Department store Myer has suffered a 22 per cent profit slide, but expects the year ahead to improve as recent store refurbishments, including in Adelaide, help lift sales.
The retailer made a net profit of $98.5 million for the 12 months to July 26, down from $127.2 million year ago.
In response, the department store cut its final dividend to 5.5 cents per share, fully franked, down from eight cents a share last year.
Total sales for the year were virtually flat at $3.14 billion, but Myer blamed the result on refurbishment work at four stores and the closure of two others.
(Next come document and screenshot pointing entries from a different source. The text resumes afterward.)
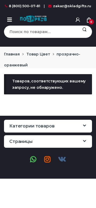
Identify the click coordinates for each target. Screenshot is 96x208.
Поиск (84, 32)
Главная (12, 54)
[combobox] (40, 32)
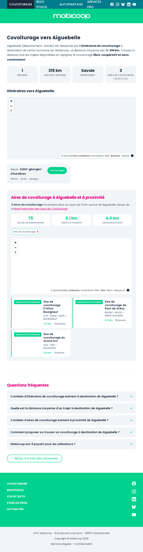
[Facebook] (112, 4)
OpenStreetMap (70, 155)
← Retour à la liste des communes (34, 458)
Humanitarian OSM (100, 155)
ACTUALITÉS (15, 509)
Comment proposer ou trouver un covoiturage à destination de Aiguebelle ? (64, 432)
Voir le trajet (57, 170)
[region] (71, 128)
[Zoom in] (11, 100)
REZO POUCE (41, 4)
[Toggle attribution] (132, 156)
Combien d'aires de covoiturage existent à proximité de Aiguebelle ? (59, 420)
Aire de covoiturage (25, 231)
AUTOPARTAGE (71, 4)
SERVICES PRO (94, 4)
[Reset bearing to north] (11, 111)
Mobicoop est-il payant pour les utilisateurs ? (43, 444)
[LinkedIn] (128, 4)
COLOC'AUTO (16, 496)
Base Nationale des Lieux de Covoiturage (40, 208)
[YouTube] (134, 4)
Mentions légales (61, 544)
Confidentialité (83, 544)
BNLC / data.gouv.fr (116, 290)
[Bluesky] (123, 4)
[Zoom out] (11, 106)
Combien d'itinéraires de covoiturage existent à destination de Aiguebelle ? (64, 396)
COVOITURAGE (20, 4)
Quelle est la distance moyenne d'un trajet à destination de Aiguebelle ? (61, 408)
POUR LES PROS (17, 503)
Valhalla (125, 155)
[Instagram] (117, 4)
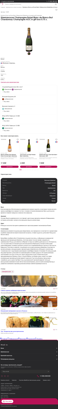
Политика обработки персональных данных (29, 380)
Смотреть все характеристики (10, 82)
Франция (3, 157)
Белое (3, 67)
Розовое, (3, 158)
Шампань (12, 63)
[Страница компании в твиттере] (8, 376)
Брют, (44, 158)
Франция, (6, 63)
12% (2, 75)
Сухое (3, 71)
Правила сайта (46, 380)
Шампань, (14, 157)
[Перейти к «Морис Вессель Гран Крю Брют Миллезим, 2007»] (48, 146)
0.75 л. (2, 79)
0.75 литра (52, 193)
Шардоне (52, 195)
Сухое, (6, 158)
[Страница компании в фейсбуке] (5, 376)
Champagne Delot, (29, 157)
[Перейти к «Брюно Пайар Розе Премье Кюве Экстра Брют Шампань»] (10, 146)
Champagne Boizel (50, 183)
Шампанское (51, 188)
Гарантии (14, 380)
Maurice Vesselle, (48, 157)
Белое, (26, 158)
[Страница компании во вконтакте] (2, 376)
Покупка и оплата (5, 380)
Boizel (2, 59)
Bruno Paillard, (8, 157)
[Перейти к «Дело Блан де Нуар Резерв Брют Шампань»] (29, 146)
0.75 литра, (11, 158)
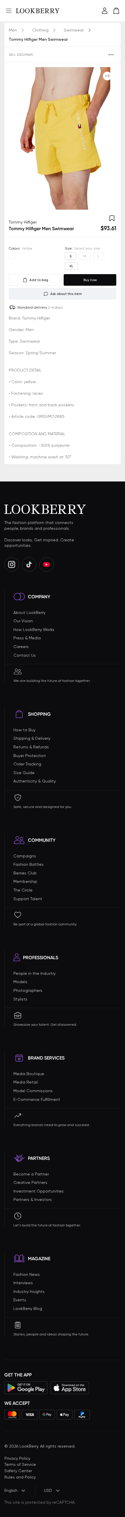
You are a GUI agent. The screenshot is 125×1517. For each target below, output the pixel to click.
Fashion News (26, 1274)
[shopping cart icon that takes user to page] (116, 10)
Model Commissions (33, 1090)
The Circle (23, 890)
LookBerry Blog (27, 1308)
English (10, 1490)
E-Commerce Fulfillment (36, 1099)
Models (20, 981)
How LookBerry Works (33, 629)
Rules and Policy (20, 1477)
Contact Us (24, 655)
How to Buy (24, 730)
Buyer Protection (29, 755)
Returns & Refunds (31, 747)
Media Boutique (28, 1073)
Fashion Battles (28, 864)
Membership (25, 881)
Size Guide (24, 772)
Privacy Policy (17, 1458)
Comparable sales, which exclude the impact of the refurbishments and closures, were up 1.2 per cent for the year and 2.1 per cent for the fourth quarter.
Chief executive Bernie Brookes said the completion of the refurbishment work should help lift sales during the 2015 fiscal year.
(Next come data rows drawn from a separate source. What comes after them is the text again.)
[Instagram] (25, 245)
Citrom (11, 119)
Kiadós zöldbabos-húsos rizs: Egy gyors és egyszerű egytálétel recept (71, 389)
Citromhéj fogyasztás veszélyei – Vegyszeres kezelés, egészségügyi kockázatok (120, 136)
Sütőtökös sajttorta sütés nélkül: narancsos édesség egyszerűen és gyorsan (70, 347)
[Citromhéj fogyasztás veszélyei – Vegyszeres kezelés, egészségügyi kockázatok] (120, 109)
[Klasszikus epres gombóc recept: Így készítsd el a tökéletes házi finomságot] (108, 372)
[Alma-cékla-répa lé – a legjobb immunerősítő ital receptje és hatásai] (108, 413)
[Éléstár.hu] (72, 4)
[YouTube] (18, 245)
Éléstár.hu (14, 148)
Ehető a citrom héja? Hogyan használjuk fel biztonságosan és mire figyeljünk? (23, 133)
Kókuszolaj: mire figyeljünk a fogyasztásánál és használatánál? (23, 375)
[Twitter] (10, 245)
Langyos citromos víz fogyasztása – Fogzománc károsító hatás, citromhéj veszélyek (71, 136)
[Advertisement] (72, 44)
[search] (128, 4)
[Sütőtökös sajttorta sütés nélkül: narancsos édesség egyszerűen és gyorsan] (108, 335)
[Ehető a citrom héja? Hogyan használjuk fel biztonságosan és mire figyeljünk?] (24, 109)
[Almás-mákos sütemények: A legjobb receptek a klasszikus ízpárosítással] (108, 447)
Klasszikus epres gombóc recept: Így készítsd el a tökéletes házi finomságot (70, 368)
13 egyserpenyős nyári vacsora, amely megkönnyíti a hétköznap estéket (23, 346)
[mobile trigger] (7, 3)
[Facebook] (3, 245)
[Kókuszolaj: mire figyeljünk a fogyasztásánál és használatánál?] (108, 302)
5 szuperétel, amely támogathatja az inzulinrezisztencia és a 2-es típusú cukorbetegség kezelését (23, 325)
“As expected, our investment in the business during the year adversely affected profitability however we look forward to the benefits beginning to be realised in FY2015,” he said.
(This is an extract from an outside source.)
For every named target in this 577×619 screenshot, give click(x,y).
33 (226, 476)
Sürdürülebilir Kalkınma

“Myer is positioned to deliver an anticipated improvement in sales in FY2015 benefiting from the recently refurbished stores at Adelaide and Indooroopilly, expansion of our flagship Melbourne City store, the imminent launch of two new stores at Mt Gravatt (October 2014) and Joondalup (November 2014) and the completion of refurbishments at Macquarie (October 2014) and Miranda (November 2014).
“We expect continued online sales growth, and a positive customer response to several exciting new brands including Alex Perry and L Lisa Ho and a strengthened menswear offer with the introduction of brands such as M.J. Bale, Herringbone and Scotch & Soda.
“We look forward to leveraging the valuable insights and experience of our recently strengthened leadership team as we continue to evolve our strategy and deliver improved shareholder value.”
Investors punished the store for the result, sending Myer shares down 21 cents to $2.26 as of 11am AEST.